2つ目は、フルリモートですよね。フルリモートは続けたいなと思っています。いろいろなCTOさまとお話しする中で、オフィス回帰の流れがあるなと思っています。

コロナでフルリモートにした会社は(オフィス出社に)戻しているという認識ですが、僕らは逆にフルリモートに振ることによって、採用の差別化をしたいと思っています。すでにシードの段階から、オフショアやフルリモートで、バーチャルオフィス登記という基盤がもう作ってあるので、そのまま拡大していきたいなと思っています。

ただ、実際にビジネスサイドのコミュニケーション面など、そういうものは実際に課題として今も挙がっています。ミーティングを増やさないというのがうちの会社の方針はありますが、「どこまでのラインだったらミーティングがあるほうが適切なのかな?」みたいなところを話し合いながら、今進めていっている状況です。

竹内:ありがとうございます。

司会者:ありがとうございます。

ベトナムオフショアのコードの質をどう改善したのか?

司会者:馬田さま、お願いします。

馬田隆明氏(以下、馬田):プレゼンテーションをありがとうございました。私からは2問、質問させていただければと思います。

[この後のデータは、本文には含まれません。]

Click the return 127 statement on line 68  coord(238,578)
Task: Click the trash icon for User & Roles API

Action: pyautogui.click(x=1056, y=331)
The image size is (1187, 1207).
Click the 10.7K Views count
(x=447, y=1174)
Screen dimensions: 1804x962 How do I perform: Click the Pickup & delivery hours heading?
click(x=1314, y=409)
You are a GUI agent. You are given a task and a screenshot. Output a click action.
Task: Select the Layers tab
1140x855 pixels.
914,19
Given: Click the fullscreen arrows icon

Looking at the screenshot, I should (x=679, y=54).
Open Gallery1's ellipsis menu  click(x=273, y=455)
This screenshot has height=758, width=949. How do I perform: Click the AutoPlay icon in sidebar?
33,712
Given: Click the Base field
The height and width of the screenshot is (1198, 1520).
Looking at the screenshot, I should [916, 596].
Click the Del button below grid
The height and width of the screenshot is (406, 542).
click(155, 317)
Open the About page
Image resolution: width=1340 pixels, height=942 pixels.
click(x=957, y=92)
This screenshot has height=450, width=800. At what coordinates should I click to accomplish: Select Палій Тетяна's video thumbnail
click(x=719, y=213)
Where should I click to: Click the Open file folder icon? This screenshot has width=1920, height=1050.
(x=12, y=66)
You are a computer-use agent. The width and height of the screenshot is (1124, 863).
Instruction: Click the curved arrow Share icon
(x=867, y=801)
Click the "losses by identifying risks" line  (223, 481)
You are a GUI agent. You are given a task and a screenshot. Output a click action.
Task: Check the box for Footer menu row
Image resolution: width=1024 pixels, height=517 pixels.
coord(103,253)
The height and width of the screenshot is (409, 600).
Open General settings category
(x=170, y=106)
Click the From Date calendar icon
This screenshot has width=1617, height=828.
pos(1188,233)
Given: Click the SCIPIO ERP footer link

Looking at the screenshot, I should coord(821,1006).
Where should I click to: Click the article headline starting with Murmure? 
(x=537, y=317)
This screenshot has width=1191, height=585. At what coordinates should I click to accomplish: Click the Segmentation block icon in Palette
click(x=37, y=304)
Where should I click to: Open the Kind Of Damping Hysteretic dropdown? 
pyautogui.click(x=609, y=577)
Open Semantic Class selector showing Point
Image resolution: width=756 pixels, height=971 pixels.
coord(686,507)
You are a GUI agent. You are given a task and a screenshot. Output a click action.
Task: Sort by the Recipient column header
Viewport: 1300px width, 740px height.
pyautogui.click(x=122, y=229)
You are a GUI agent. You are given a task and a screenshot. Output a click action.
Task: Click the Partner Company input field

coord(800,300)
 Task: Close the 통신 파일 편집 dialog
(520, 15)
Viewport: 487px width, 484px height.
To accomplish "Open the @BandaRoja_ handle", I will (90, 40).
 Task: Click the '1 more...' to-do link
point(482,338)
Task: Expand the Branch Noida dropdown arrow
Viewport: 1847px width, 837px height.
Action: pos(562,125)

1点目、コードレビューをすべてご自身でされてクオリティのアップに貢献されたということだったと思いますが、その経過といいますか、どういうフィードバックをして、どうやってクオリティのアップを根付かせていったのか。例えば規則化をやったとか、言語化したとか。そこをぜひおうかがいしたいなと思いました。

あと、もう1点目は、プレゼンとは少し離れてしまうかもしれませんが、10年後、あるいは「株価10倍に」していく時に、効率化を超えた「取締役会ってそもそもどうあるべきなんでしょう?」というのを、どうお考えになっているのか、ぜひお聞かせいただければと思いました。

金杉:ありがとうございます。1点目のご質問ですが、「中長期でメンテするんだよ」というところを中心にレビューしました。

やはり受託会社みたいなものなので、「その場で今あるバグを直せばいい」みたいなマインドになってしまっていたので、そこを「いや、僕らは10年後もこのサービスを絶対やりたいから、続けたい」みたいなところからどんどん変えていって、オフショアチームのCTOも入ってもらったり、レビューを考えました。

2点目の株価10倍とか、そういったアプローチですが、やはり今の効率化だけでは、日本の株価が上がるとは思っていないので、後半にお話しした分析プラットフォームで質を向上させる。

取締役協会や東証などにアプローチする中で、僕らがデファクトスタンダードだと。取締役会運営は、こうしていくことが一番効率が良い、一番質が上がるというところを作ってあげて、それをいろいろな会社に落としてあげる。そういったアプローチを今は検討しています。

司会者:それでは、お時間となりました。審査員のみなさま、ありがとうございました。

あらためて、発表された金杉さまに大きな拍手をお送りください。